This year, I am participating in Google Summer of Code as a mentor for the Eclipse umbrella organization. I’ve submitted a few ideas about Eclipse Che and Eclipse Flux, and some of them have been selected. I am mentoring the project “Pair Programming with Eclipse Che,” which involves improving an existing prototype I demonstrated at various developer conferences. You can check out the GitHub pair programming Che extension.

A few days ago, my padawan Randika encountered issues setting up his Eclipse IDE on the latest Ubuntu. He faced problems with GTK3 and experienced strange performance issues. I suggested he run the Eclipse IDE inside a Docker container, which worked fine. However, since we are not in the same location, it was difficult to assist him with advanced IDE configurations like GWT super dev mode.
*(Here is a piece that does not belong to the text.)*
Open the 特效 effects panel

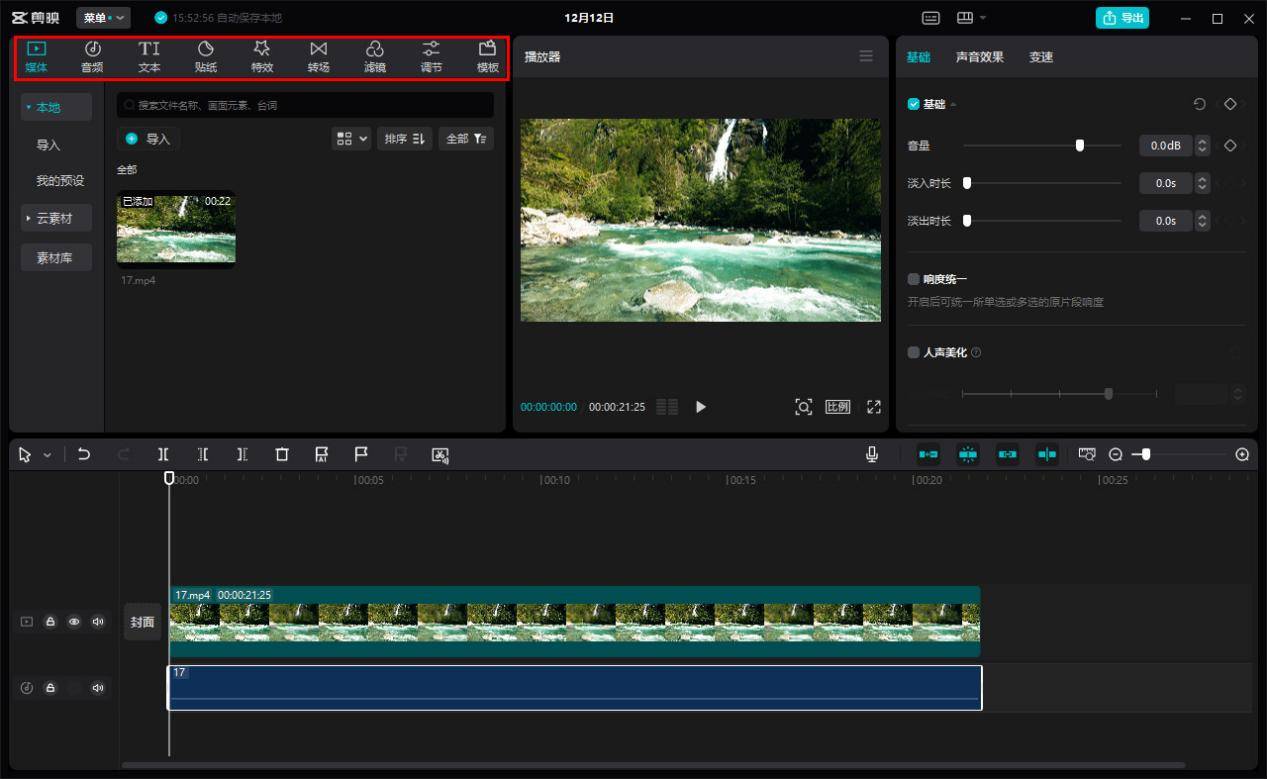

I posted in our Gitter chat room, “Let’s try something fun,” and we decided to launch Eclipse IDE inside an Eclipse Che Docker workspace hosted by Codenvy beta. When I posted a screenshot of this a few hours later, I received a lot of interactions on Twitter from the community: “Say whaaat?”, “WTF? :)”, “Got some more info? :)“, and “Worth writing a blog post on how to set this up?”

Eclipse Mars Running Inside Eclipse Che

Randika ended up writing a blog post explaining how we did this: Run Eclipse Mars IDE inside Che. This trick helped me assist Randika in setting up his GWT super dev mode in Eclipse Mars, though it wasn’t anything revolutionary like Che.

Universal Eclipse IDE

So, what’s next? You might have seen Tyler’s keynote at EclipseCon 2016 about “Universal Workspaces” EclipseCon keynote. Here are my thoughts on building a Universal Eclipse IDE.

In Randika’s demo, although “ssh -X” worked fine on our local computer, I experienced some latency when it ran in the Cloud. On the other hand, Che lacks many features and can’t yet fill the gap compared to the classic Eclipse Desktop IDE. Additionally, when you install an Eclipse IDE plugin, it prompts you to restart. But why? Isn’t it running on OSGi, one of its key features? I’ve heard someone say the problem lies with SWT and that it should be replaced with JavaFX. I believe we should use web technologies because they are the present and the future.

So, I have a dream: that one day, every single Eclipse plugin will have its services exposed in REST and/or WebSocket.

I have a dream that Eclipse developers can write plugins that work for both Che and the classic Eclipse IDE.

I have a dream that Che developers won’t reinvent the wheel but will reuse Eclipse IDE core OSGi bundles.

I have a dream that we won’t have to restart our IDE after installing a plugin.

I have a dream that one day we will all use a Universal Eclipse IDE.

Yes, We Can!

In my opinion, this isn’t that hard to achieve:

  • The Eclipse core bundle could expose a REST API or WebSocket. We would need an additional “org.eclipse.bundle.web” alongside the “org.eclipse.bundle.ui,” both using the “org.eclipse.bundle.core” bundle. Eclipse would run with a Jetty HTTP server bundle.
  • We would run a headless Eclipse IDE inside a Che Docker-based workspace with X forwarding.
  • Eclipse Che cloud IDE client extension and Orion could connect to these Eclipse web services.
  • Alternatively, we could improve Eclipse Flux, which started something similar.

Everyone would benefit from this:

  • Che could reuse existing bundles of the Eclipse IDE.
  • Che could access plugins from the existing Eclipse Marketplace.
  • For the Eclipse Desktop IDE, it would be time to rethink the design and decouple the UI from core services.
  • JavaScript works everywhere, eliminating the need to maintain SWT graphical libraries for each target architecture.
  • We could use any UI library and even mix them: SWT for navigation, GWT for view content, pure Orion JavaScript for the editor, and AngularJS for the marketplace.

Recap

To me, the Eclipse Universal IDE would be:

  • Eclipse Che with a Docker-based workspace
  • Eclipse IDE running in the container
  • Eclipse IDE exposing web services
  • Eclipse Che Cloud IDE (the client side running in the browser) consuming services exposed by the Eclipse IDE and core services exposed by the Che server

Eclipse Flux could be an option for the communication layer.